Source data:
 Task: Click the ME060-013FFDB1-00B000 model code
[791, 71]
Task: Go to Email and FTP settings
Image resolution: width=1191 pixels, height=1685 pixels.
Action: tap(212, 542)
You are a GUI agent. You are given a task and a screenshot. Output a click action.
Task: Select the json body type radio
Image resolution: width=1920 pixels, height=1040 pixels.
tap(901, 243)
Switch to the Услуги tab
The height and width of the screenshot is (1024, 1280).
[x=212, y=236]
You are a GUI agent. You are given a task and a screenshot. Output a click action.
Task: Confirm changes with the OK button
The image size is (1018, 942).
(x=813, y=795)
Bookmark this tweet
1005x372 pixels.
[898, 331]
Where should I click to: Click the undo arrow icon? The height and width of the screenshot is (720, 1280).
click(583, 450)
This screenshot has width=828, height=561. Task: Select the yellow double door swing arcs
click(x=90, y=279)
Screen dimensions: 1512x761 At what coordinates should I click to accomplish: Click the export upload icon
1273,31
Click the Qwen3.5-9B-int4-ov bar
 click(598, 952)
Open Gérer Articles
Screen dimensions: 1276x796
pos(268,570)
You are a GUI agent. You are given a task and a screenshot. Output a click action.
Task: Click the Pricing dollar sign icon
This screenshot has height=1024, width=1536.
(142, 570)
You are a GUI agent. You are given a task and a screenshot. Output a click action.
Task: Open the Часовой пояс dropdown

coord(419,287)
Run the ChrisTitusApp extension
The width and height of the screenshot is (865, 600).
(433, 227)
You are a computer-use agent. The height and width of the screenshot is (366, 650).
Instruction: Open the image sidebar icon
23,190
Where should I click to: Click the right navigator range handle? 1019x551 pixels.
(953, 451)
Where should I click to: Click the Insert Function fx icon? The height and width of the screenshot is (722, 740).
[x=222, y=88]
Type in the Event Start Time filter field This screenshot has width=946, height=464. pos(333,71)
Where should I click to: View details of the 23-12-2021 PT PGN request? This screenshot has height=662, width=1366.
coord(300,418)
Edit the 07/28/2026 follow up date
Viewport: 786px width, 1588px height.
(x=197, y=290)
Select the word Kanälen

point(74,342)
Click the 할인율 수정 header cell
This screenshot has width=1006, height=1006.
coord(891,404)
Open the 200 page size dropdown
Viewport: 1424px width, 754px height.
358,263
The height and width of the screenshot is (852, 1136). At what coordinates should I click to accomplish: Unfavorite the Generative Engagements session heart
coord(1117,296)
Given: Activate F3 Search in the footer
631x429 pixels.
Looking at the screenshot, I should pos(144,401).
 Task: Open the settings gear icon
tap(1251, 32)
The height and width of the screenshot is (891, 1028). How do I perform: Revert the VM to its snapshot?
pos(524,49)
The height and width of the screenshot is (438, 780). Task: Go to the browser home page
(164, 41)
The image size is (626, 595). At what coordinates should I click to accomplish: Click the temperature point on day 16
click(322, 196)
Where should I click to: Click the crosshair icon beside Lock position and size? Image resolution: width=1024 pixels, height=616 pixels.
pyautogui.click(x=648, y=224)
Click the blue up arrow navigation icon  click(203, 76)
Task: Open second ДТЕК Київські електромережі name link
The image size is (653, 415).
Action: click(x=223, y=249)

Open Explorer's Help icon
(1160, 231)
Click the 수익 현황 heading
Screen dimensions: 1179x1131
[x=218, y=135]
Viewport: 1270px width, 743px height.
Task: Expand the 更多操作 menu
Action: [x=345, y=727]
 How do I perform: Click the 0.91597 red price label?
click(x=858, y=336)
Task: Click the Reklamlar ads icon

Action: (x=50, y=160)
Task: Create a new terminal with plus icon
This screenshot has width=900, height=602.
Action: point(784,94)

Task prompt. What lines above contain "with"? Copy them out.

The answer.
Task: Confirm changes with the OK button
Task: Create a new terminal with plus icon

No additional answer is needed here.